- Founded: 18 February 1943; 83 years ago
- Newspaper: Bidari-e Ma
- Ideology: Marxist feminism
- National affiliation: Tudeh Party of Iran
- International affiliation: Women's International Democratic Federation
- Slogan: Persian: ما هم در این خانه حقی داریم "We, too, have rights in this house"

Website
- tdzi.org

= Democratic Organization of Iranian Women =

The Democratic Organization of Iranian Women (DAW; تشکیلات دموکراتیک زنان ایران) is the women's wing of the Tudeh Party of Iran.

Led by Maryam Firouz, it was founded in 1943 as the 'Organization of Iranian Women' (OIW) (تشکیلات زنان ایران) and joined Women's International Democratic Federation in 1947.

The organization "demanded radical transformations in the laws governing the rights of women in the family and at the workplace", according to Hammed Shahidian.

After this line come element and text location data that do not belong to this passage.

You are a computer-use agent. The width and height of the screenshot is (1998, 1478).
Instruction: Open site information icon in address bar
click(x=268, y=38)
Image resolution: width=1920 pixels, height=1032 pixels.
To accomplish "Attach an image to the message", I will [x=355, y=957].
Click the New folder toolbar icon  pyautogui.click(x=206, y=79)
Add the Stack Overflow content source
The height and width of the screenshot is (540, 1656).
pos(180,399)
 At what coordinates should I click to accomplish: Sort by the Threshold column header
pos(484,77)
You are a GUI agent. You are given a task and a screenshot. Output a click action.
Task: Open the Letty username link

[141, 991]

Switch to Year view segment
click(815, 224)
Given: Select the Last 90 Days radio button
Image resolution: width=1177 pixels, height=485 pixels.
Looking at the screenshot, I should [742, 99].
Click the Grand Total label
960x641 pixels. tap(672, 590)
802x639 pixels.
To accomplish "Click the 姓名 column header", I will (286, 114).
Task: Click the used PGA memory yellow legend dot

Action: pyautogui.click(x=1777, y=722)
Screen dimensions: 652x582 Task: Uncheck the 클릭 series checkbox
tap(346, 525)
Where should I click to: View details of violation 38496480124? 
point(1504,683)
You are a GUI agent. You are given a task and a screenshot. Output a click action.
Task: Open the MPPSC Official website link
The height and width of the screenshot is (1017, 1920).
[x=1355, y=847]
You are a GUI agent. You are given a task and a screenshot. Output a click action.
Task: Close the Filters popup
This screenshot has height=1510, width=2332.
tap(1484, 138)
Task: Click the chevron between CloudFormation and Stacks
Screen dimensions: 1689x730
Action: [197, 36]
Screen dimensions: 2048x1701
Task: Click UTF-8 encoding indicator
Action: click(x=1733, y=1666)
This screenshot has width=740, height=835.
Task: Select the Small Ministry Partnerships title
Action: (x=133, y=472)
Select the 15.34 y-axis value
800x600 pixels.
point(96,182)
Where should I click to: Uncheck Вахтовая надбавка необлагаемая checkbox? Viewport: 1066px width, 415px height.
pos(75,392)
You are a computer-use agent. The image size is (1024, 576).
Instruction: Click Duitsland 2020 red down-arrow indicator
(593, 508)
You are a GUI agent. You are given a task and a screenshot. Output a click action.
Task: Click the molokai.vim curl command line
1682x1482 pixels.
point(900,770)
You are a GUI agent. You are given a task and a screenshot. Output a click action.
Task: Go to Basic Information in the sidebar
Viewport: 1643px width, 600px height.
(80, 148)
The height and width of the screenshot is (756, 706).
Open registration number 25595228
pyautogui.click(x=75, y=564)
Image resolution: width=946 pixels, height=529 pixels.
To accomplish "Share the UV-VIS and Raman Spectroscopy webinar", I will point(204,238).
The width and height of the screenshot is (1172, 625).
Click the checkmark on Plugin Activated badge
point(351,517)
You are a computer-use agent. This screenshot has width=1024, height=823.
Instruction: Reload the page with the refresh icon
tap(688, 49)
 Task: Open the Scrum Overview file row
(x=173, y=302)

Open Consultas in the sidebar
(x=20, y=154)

It supported reform of women's rights, operated day care, women's professional courses and published women's magazines, and was one of the first Iranian women's organizations to campaign in favor of women's suffrage alongside the Womens party of Iran.
The Democratic Society of Women managed to have a suggestion of women's suffrage put before the Majilis in 1944, but it was defeated by the religious conservatives.

They published a monthly magazine named Bidari-e Ma (lit. 'Our Awakening'), edited by Zahra Eskandari-Bayat.

OIW was banned in 1949, along with Tudeh itself and other affiliates, but the party managed to revive it in 1951 with another name: 'Democratic Organization of Iranian Women'.